- [ABOUT THIS TASK]
Please write out each entry below exactly as it appears.

- [Stored items]
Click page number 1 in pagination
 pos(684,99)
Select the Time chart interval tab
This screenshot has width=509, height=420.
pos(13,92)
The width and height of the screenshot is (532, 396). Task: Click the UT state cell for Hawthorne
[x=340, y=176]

- [RESULT BELOW]
Click page number 1 in pagination
 pos(684,99)
Select the Time chart interval tab
This screenshot has width=509, height=420.
pos(13,92)
The width and height of the screenshot is (532, 396). Task: Click the UT state cell for Hawthorne
[x=340, y=176]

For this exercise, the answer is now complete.